◆ Available data:
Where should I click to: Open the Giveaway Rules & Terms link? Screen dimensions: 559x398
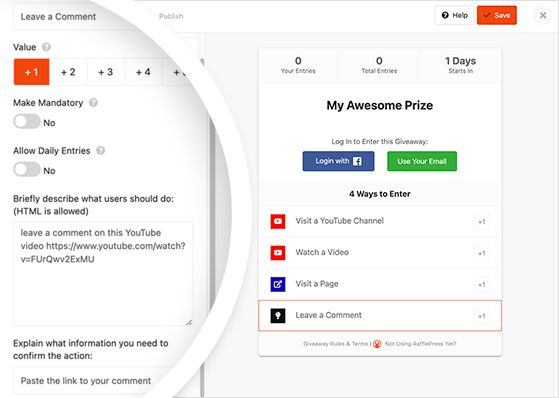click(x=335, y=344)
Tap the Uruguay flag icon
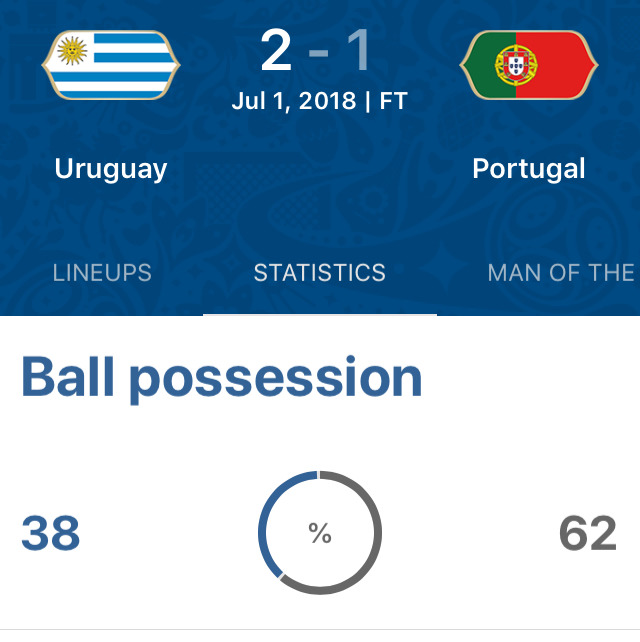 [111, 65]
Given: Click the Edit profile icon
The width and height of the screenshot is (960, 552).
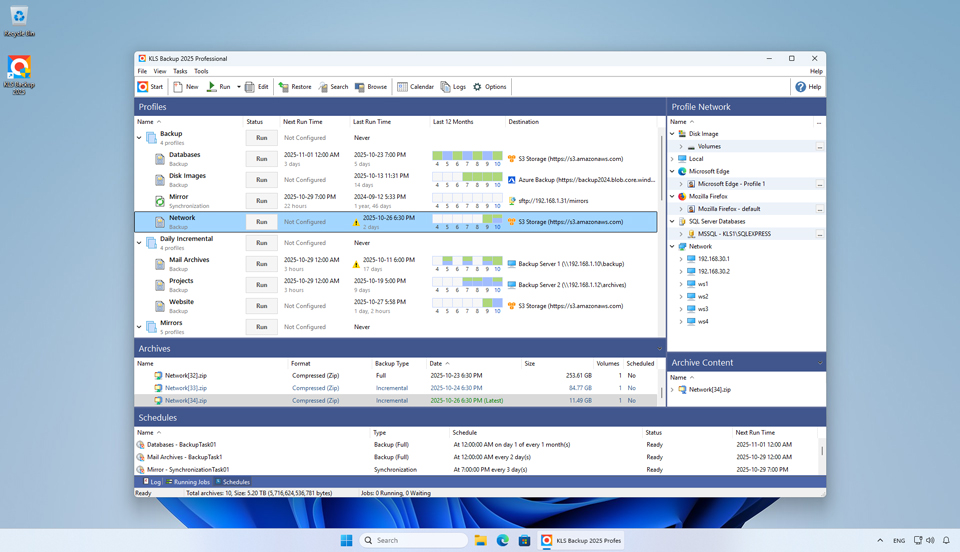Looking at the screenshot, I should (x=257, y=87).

...

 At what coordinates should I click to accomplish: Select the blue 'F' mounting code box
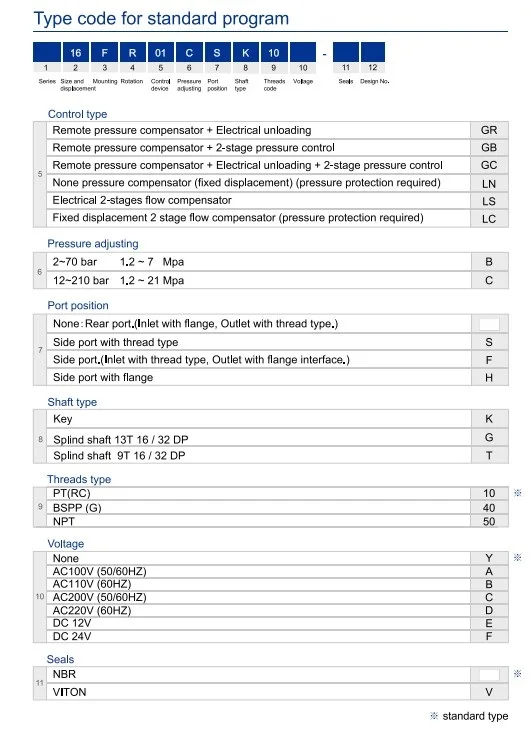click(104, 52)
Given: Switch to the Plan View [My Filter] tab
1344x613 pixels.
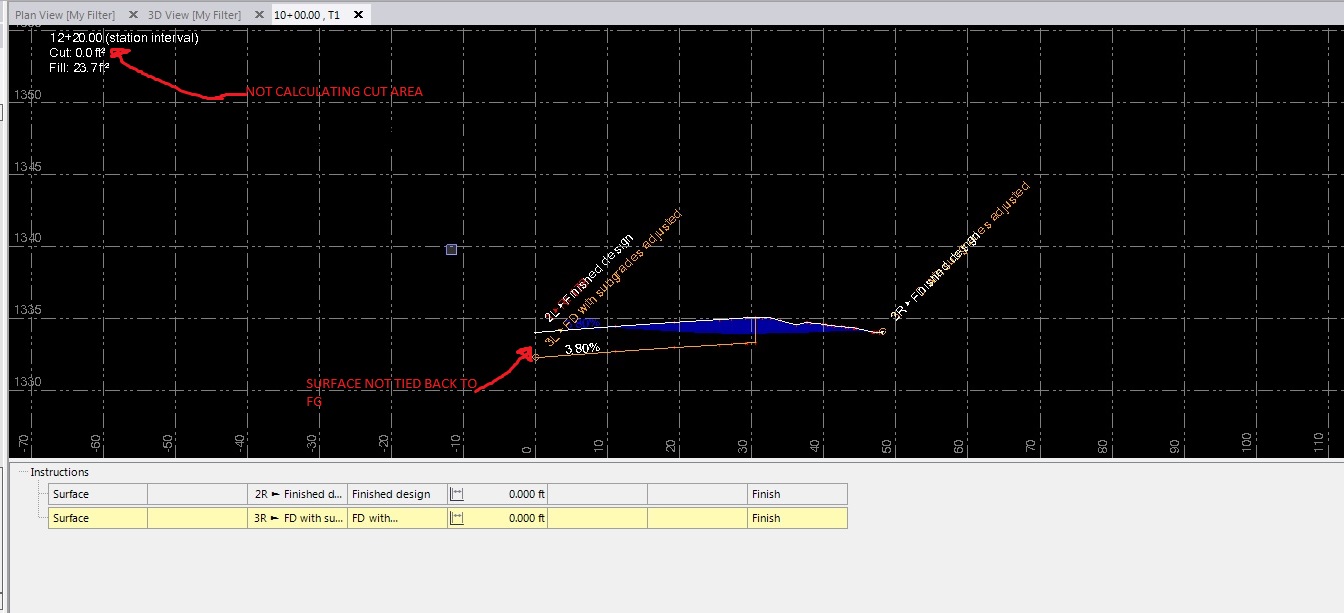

◆ Action item:
Copy out, from the data above, each line where the string "Given" is present.

◆ Response to this task:
Given: Click the Edit profile icon
Given: Switch to the Plan View [My Filter] tab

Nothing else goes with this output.